Goal of the exercise. Copy the entries from the line containing "Screen dimensions: 410x360 How do I perform: Select the Zakres" up to and including the line containing "click(x=387, y=18)", character for character.

======== Records for this task

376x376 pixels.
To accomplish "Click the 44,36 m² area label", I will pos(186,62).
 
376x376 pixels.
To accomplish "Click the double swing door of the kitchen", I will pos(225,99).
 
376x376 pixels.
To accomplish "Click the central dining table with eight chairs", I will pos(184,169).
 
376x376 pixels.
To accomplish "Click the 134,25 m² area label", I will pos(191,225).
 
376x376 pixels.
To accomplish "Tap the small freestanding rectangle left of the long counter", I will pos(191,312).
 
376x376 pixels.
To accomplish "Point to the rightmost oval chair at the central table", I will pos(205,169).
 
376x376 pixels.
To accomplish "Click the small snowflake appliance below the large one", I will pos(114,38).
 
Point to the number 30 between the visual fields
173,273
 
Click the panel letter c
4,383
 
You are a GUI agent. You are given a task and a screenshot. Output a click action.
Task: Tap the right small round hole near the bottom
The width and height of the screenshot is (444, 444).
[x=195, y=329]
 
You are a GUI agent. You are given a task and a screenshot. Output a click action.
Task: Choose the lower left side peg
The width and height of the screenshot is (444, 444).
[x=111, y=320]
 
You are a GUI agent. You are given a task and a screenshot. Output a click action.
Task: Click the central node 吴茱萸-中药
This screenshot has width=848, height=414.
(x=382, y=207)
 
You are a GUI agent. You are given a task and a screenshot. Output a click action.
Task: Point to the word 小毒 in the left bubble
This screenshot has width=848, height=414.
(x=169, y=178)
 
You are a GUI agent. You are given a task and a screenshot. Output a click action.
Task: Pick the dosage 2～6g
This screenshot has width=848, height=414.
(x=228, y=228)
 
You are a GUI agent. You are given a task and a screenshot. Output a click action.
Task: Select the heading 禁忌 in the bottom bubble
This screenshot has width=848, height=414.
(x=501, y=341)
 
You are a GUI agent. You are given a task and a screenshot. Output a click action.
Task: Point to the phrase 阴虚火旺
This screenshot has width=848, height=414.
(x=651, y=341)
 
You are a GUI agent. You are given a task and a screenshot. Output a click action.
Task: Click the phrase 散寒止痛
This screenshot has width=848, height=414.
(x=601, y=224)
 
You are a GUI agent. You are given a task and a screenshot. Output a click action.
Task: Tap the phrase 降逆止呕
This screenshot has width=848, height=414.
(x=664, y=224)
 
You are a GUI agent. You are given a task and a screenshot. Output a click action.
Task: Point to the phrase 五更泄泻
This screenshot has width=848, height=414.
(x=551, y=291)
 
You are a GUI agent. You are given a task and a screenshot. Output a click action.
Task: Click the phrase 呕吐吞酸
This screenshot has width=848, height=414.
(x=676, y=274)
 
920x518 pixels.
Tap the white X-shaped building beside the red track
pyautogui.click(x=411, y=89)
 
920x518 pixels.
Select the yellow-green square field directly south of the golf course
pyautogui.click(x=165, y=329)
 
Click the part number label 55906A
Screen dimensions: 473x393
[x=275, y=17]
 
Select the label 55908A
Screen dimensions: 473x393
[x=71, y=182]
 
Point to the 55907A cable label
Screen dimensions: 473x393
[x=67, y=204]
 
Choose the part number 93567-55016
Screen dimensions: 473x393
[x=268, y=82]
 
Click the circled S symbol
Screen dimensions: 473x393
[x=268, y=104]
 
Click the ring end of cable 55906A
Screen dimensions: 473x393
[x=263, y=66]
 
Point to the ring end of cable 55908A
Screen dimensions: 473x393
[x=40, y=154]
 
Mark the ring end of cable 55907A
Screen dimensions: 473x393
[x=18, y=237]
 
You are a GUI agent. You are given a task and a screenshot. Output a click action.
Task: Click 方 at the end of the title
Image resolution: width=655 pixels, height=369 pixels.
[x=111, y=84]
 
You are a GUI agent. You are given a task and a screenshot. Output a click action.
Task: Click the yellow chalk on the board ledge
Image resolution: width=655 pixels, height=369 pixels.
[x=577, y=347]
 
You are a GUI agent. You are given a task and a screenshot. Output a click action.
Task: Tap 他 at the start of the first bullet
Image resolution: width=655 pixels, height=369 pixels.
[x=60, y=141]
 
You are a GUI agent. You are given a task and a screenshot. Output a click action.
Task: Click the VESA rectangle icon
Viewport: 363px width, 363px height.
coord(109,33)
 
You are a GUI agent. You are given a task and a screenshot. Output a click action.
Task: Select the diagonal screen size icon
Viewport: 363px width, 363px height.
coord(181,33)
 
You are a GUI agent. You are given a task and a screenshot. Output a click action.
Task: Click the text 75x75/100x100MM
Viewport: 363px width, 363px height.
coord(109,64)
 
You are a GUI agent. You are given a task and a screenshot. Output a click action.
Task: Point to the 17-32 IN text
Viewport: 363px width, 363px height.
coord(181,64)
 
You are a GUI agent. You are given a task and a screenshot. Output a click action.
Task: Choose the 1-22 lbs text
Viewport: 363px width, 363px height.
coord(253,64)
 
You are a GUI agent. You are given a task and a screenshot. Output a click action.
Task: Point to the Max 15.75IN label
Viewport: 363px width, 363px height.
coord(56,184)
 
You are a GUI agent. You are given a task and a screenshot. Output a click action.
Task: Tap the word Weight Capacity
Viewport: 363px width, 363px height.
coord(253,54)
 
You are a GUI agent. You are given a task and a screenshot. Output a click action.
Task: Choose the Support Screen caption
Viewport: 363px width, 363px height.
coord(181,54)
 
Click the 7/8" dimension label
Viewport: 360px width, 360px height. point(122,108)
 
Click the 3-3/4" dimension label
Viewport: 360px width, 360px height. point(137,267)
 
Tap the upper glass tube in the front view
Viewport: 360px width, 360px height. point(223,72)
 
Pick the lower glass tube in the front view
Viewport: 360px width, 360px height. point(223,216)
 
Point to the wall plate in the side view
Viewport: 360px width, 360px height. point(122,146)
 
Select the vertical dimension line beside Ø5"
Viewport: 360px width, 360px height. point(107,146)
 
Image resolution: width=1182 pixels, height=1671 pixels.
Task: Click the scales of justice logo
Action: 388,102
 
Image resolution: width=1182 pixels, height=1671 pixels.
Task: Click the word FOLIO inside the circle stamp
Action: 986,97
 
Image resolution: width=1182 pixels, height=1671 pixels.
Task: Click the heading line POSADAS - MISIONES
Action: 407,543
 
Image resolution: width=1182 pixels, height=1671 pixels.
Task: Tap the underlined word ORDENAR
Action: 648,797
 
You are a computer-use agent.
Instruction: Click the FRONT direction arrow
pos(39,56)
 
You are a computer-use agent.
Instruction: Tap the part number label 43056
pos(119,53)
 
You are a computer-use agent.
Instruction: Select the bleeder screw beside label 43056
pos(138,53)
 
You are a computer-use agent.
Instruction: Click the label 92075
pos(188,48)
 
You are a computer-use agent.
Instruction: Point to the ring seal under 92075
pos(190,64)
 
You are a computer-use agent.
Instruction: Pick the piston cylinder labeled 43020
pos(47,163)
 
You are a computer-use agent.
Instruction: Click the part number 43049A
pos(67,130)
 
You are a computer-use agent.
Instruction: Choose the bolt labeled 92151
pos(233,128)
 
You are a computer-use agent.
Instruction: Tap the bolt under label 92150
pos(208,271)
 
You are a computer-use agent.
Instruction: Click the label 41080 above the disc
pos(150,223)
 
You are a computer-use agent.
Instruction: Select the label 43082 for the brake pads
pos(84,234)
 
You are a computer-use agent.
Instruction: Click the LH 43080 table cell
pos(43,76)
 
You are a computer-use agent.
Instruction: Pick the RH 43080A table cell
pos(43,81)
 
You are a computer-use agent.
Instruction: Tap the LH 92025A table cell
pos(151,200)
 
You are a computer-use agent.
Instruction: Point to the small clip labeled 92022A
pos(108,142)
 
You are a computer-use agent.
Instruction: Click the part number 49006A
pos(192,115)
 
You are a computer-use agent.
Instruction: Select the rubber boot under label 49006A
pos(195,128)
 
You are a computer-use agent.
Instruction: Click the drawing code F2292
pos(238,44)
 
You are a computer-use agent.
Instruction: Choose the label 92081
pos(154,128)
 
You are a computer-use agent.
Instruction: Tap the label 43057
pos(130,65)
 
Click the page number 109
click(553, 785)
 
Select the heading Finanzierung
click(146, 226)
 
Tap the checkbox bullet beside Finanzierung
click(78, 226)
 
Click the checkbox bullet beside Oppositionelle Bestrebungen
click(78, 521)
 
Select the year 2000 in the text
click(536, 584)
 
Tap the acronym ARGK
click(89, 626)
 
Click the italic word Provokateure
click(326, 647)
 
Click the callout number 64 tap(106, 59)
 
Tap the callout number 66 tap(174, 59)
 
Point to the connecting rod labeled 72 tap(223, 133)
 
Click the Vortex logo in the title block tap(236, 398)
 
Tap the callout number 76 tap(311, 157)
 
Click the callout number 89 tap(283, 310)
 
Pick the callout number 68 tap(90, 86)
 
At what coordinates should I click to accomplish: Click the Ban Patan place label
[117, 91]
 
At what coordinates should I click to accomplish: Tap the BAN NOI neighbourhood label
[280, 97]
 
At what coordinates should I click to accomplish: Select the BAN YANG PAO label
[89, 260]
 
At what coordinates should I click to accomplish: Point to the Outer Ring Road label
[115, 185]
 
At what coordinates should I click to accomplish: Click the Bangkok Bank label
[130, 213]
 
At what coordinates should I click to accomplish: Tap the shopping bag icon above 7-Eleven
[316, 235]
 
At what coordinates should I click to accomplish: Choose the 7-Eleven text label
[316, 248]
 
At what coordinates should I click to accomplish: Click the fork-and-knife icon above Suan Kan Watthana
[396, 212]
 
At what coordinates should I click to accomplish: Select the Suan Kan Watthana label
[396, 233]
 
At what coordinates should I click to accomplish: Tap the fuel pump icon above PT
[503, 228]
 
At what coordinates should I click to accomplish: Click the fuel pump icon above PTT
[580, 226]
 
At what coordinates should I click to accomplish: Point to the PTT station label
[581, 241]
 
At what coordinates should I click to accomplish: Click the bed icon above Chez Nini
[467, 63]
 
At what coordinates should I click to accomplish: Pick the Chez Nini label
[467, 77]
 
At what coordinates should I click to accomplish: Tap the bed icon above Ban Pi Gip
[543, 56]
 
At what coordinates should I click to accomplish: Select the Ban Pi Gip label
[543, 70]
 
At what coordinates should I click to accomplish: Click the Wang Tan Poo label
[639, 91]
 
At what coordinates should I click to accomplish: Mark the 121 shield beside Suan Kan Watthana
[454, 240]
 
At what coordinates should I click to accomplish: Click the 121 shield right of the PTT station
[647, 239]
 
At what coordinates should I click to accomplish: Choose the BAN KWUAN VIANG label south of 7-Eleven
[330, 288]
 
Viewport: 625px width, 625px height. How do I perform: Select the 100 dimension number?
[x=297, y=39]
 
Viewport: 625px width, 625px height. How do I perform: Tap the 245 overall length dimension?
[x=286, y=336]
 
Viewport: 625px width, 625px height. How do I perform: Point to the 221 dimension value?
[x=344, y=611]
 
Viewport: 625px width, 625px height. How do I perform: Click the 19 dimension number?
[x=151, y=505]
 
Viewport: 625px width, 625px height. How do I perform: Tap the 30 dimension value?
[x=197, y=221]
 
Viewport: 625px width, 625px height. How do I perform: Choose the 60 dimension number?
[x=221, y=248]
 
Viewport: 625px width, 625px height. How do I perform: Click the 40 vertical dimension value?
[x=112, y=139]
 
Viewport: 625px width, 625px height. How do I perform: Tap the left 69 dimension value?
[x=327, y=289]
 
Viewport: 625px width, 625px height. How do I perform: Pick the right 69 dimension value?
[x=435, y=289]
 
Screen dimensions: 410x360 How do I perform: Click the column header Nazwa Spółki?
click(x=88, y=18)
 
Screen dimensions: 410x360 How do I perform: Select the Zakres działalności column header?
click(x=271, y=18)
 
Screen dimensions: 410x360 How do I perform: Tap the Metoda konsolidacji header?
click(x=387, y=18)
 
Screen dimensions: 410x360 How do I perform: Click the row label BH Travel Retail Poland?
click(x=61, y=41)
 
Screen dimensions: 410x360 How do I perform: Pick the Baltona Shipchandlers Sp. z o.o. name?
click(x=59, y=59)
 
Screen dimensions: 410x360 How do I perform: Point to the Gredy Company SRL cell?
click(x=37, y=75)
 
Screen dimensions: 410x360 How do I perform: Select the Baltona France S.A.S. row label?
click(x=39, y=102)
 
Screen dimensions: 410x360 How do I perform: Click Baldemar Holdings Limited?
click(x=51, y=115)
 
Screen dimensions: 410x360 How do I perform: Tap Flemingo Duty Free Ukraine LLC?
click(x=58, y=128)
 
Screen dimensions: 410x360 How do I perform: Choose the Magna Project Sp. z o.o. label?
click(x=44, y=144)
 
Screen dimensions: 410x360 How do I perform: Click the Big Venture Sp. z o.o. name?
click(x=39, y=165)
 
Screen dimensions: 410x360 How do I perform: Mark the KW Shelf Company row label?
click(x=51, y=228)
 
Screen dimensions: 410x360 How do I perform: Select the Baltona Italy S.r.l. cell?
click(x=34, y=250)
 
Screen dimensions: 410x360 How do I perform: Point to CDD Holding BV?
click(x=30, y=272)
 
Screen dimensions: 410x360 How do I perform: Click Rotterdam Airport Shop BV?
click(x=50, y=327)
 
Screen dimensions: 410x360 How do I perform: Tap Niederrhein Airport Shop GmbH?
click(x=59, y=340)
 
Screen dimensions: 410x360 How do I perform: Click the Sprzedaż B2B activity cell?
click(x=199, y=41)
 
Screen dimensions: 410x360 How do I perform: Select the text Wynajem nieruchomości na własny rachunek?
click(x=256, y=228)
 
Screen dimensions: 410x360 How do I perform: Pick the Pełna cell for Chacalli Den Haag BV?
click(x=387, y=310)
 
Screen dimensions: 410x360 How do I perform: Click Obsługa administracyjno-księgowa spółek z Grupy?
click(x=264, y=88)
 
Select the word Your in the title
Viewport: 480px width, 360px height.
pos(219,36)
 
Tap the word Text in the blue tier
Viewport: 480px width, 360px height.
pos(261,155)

================

Task solution.
Screen dimensions: 410x360 How do I perform: Select the Zakres działalności column header?
click(x=271, y=18)
 
Screen dimensions: 410x360 How do I perform: Tap the Metoda konsolidacji header?
click(x=387, y=18)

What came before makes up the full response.